THE SA freight industry appears to have escaped relatively lightly as the love bug - a computer virus which cost international businesses an estimated US$30-billion in the days immediately following its release on an unsuspecting world - bit cyber-networks worldwide.
While numbers of PCs in freight companies were infected and cost IT experts time to disinfect (some companies were reported to be on crash-down for up to two days) the irritation caused by the bug appears greater than the financial damage.
And FTW was part of one of the cyber-circles in which the bug circulated.
On the afternoon of May 4, senior correspondent Alan Peat received a call at his home office from Arnold Garber, m.d. of Compu-Clearing.
Apologetically, Garber confessed to being the innocent disseminator of a computer virus which had that day infected his personal PC. It had latched onto Garber's Outlook Express address book - And had sent to all the As and some of the Bs before I could stop it, he told FTW.

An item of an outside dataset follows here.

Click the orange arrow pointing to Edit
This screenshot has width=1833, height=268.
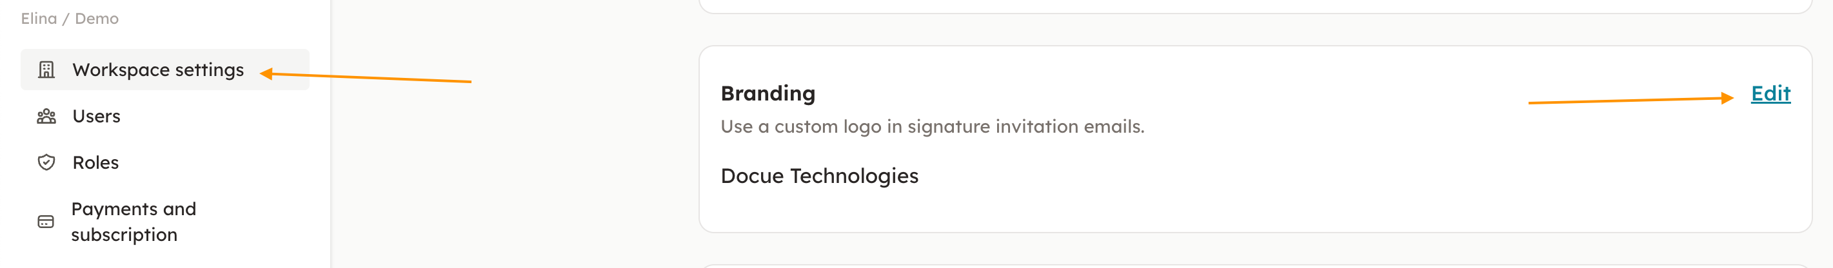1629,100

Checking his incoming e-mail, Peat saw the I Love You caption on the Garber message, and was able to delete it before it wriggled further into the guts of his system.
Less than an hour later, a similar love note arrived from Diane Badenhorst of Birkart International.

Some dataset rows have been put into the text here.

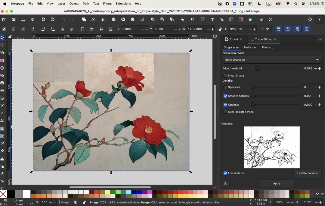Disable the Live updates checkbox
Image resolution: width=325 pixels, height=206 pixels.
click(x=225, y=173)
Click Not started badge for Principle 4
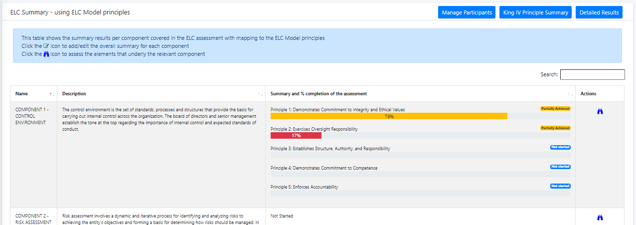 (x=560, y=167)
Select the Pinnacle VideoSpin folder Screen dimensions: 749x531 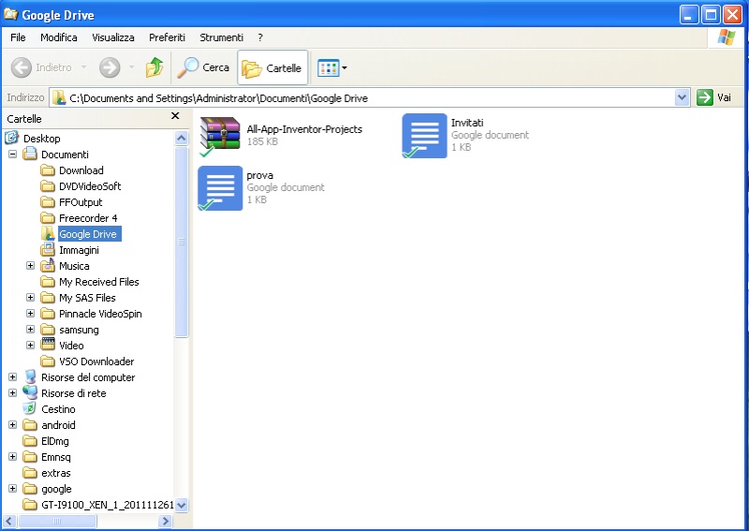coord(100,314)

Enquiry of Birkart's IT specialist, Chris Venter, revealed that the bug had originally arrived in their system in the Cape Town branch.

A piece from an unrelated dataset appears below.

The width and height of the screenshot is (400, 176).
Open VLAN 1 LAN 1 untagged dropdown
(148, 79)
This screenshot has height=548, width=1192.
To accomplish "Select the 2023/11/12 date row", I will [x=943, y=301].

Birkart had also contributed its own distribution effort in the chain before Venter - along with his virus killer programmes and re-installation procedures - had managed to clean up the bug's droppings.
FTW editor, Joy Orlek, also had a lover. Awaiting an e-mail from Portnet, she received I Love You from.....you guessed it - Portnet head office.
Fortunately it did no damage, but revealed another part of the bug culture.
It has, Garber told FTW, a preference for Microsoft programmes.
If you didn't use Explorer, you weren't affected.
In the meantime, a virus warning message reached FTW from Kuehne & Nagel.
Yes, said K&N's Ryan Searle, four-or-five of our machines were infected, but we soon got it under control.
However, no reports of catastrophe so far. Why?
A most likely reason, according to Roger Shaw, m.d. of freight system specialists, CSS, was the advance warning the SA freight industry had received before the bug was released on them.
I think it was aimed in such a way that - after its release in the Philippines - it targeted Asia, the US and Europe before it filtered down here.
By the time it fed down here, a lot of us had already been alerted. And, forewarned, anybody who knows about computers would be able to cure it.
But what about anti-virus programmes - shouldn't they stop these bugs before they get into PC systems?, asked FTW.
It's impossible to prevent a virus that isn't already known, said Garber.
But - if it cost billions around the globe - doesn't it cast a shadow of doubt on the integrity of the Internet, and the growing business dependence on the system?
The ups-and-downs of the Internet are much more up than down, said Garber. And it has, after all, brought technology to the masses - and at a cost they can afford.
What we are going to see in the future is the computer fundis devising something which is even cleverer - and more resistant to the virus problems that it currently faces.